Le rapport Spinetta sur le système ferroviaire français est remis le 15 février 2017
Le rapport Spinetta sur le système ferroviaire français est remis le 15 février 2017 © AFP / SERGE ATTAL / ONLY FRANCE

Il y a une quarantaine de propositions avec en particulier la dette, la question du statut des cheminots et l'arrivée de la concurrence. Une loi d'orientation sur les mobilités est annoncée pour avril. 

Le gouvernement avait commandé en octobre dernier à Jean-Cyril Spinetta, l'ancien spécialiste du transport aérien de 74 ans "un rapport vérité sur la situation du ferroviaire français", en vue d'initier une grande réforme des transports avec à la clef une série de bouleversements pour la SNCF.  La copie rendue par Jean-Cyril Spinetta promettait d'être décoiffante, et elle l'est bel et bien. 

Changement de statut pour la SNCF 

Le rapport Spinetta suggère de modifier le statut juridique de la SNCF. 

Finis les EPIC ( établissement public à caractère industriel et commercial ).

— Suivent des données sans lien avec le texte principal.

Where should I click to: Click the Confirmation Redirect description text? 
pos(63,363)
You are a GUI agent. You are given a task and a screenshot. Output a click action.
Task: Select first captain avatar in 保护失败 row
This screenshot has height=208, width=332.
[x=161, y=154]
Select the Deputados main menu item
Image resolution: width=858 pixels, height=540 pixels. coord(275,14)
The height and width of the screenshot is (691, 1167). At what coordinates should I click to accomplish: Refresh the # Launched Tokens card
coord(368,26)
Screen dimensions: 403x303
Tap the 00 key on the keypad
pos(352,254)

La SNCF se transformerait en Société Anonyme avec à la clef , un possible désengagement progressif de l'Etat comme avec France Télécom ou EDF.

Ce changement de statut permettra l'ouverture à la concurrence. Le rapport rappelle qu'il faut impérativement être en règle avec Bruxelles. L'ouverture à la concurrence doit débuter au plus tard  fin 2019 pour les TGV et en 2023 pour les trains régionaux.  "C'est Possible" dit le rapport, "la SNCF en a les moyens".

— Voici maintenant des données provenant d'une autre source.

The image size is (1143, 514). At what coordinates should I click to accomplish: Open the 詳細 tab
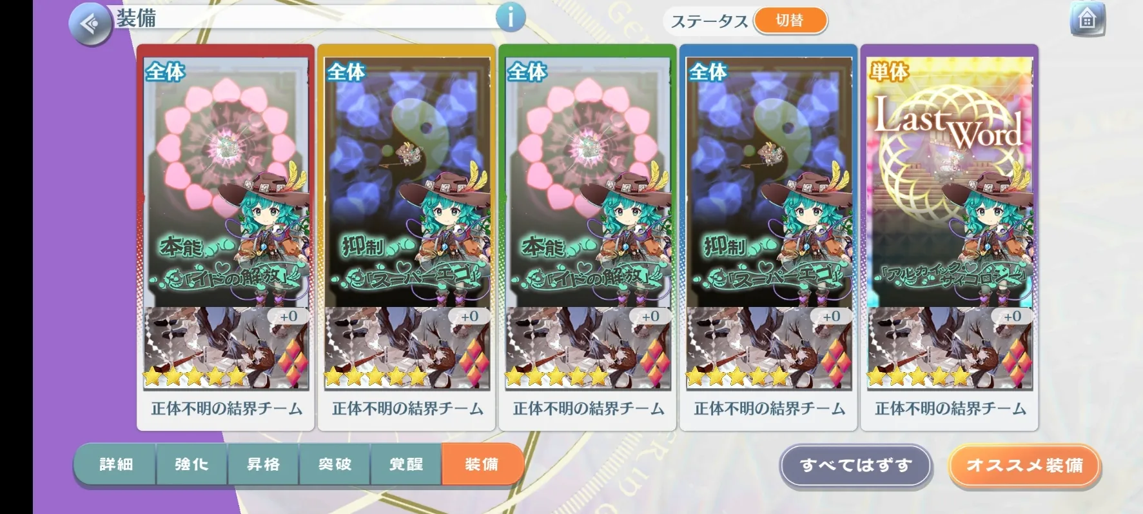coord(115,464)
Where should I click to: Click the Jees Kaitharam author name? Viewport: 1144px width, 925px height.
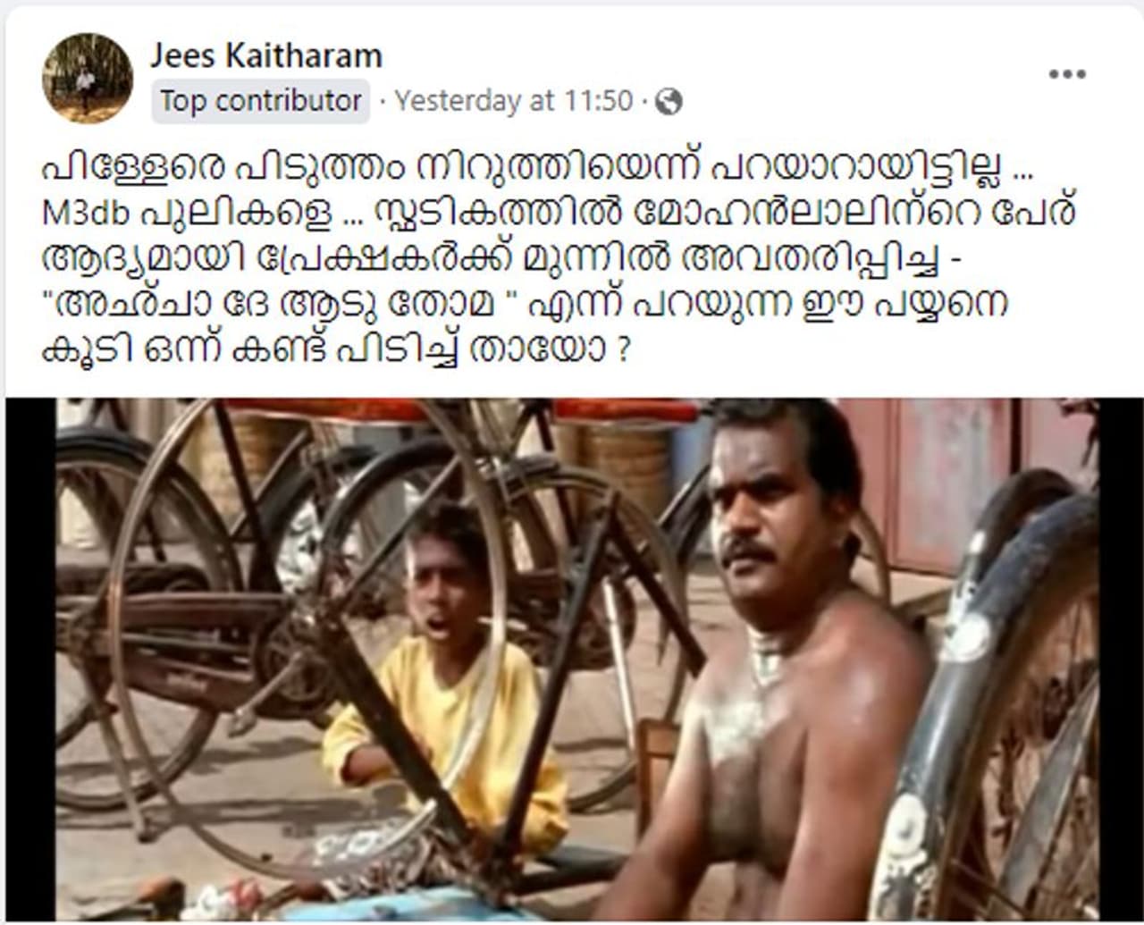(266, 55)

Remise en cause du statut des cheminots

le statut des cheminots pourrait être supprimé pour les nouveaux embauchés, à l'image de ce qui a été effectué à La Poste. Cela se ferait progressivement car les nouveaux venus  ne bénéficieraient plus par exemple de l'avancement automatique de carrière, de jours de congés supplémentaires ou d'un régime de sécurité sociale et de retraite spécifiques. Le recrutement de ces nouveaux salariés généraliserait les emplois contractuels en CDI ou en CDD. In fine le statut de cheminot s'éteindrait au fil des départs en Retraite.La CGT-Cheminots, premier syndicat, refuse la libéralisation et souhaite au contraire que le "monopole de la SNCF" soit "confirmé pour améliorer le service public". Elle accuse la concurrence d'avoir "tué" le transport de fret, libéralisé depuis 2006 et lourdement déficitaire..

Abandon de dessertes peu rentables 

Autre grand chantier : la rénovation du réseau alors que la dette de SNCF Réseau dépassera les 50 milliards d'euros cette année. Celle des voies ferrées a commencé mais il manque des centaines de millions d'euros pour la signalisation et les installations électriques.

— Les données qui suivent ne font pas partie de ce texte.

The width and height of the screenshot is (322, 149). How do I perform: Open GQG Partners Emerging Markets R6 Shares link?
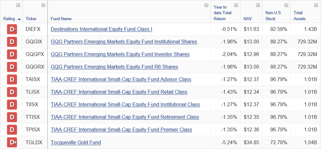[114, 67]
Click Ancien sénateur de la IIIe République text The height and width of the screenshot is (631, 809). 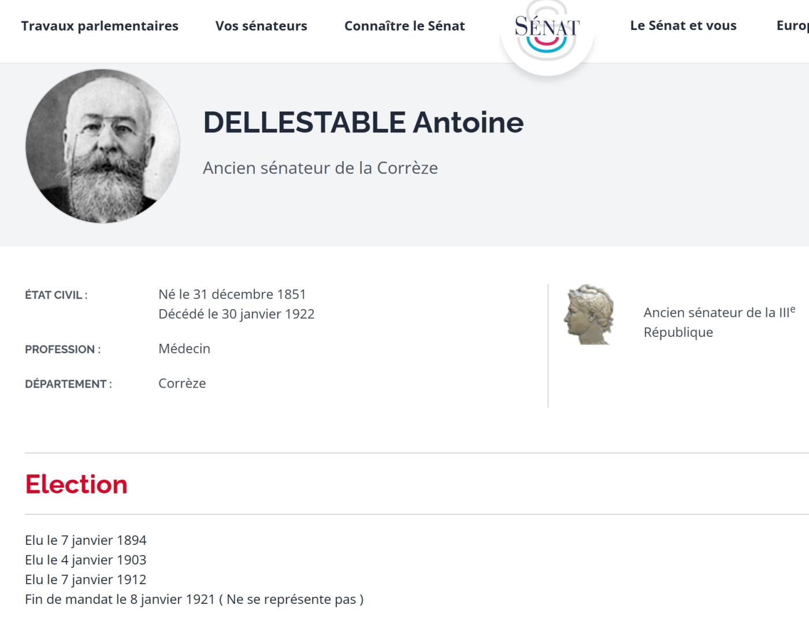click(x=718, y=322)
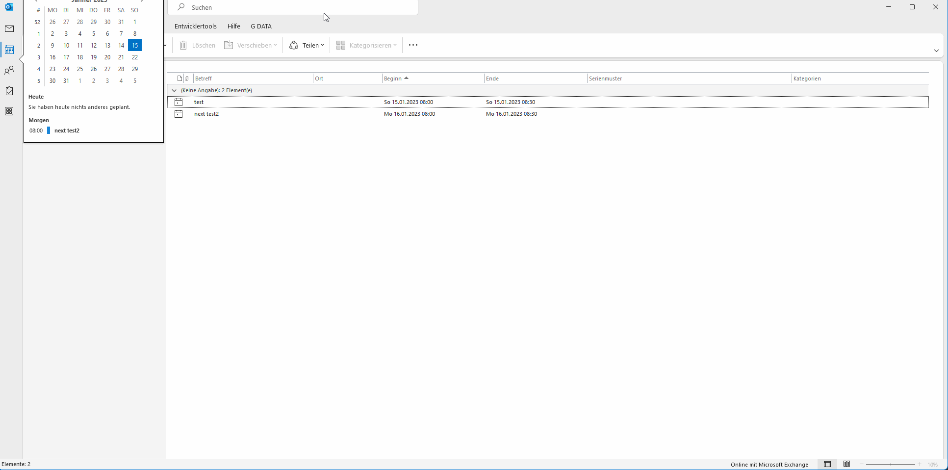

L'idée est donc d'abandonner les dessertes peu rentables, ou les Gares TGV jugées superflues Cela représente près de 4000 km de rails qui pourraient ainsi être abandonnés. Le rapport préconise de faire rouler plus de trains. sur les lignes qui marchent. 

2/3 des dessertes TGV perdent de l'argent

De nombreuses collectivités se ruinent à subventionner les billets des voyageurs (jusqu'à 90% des coûts de transport dans l'ex-Limousin en 2016, par exemple).

Le rapport Spinetta devait étudier "les conditions de la réussite" de l'ouverture à la concurrence dans le transport de voyageurs, prévue à partir de 2019 pour les TER et Intercités (subventionnés par l'Etat et les régions) et de 2020 pour les TGV (qui dépendent directement de la SNCF).  

Pour les TGV aussi, l'entreprise publique qui emploie près de 150.000 personnes (hors filiales) va devoir agir alors que les deux tiers des dessertes perdent de l'argent, en particulier quand elles s'arrêtent dans de petites villes de province. SNCF Mobilités voudrait en contrepartie une baisse des péages payés à SNCF Réseau.  L'idée est aussi de voir comment SNCF Mobilités peut améliorer sa productivité, en faisant davantage - et mieux - rouler ses trains.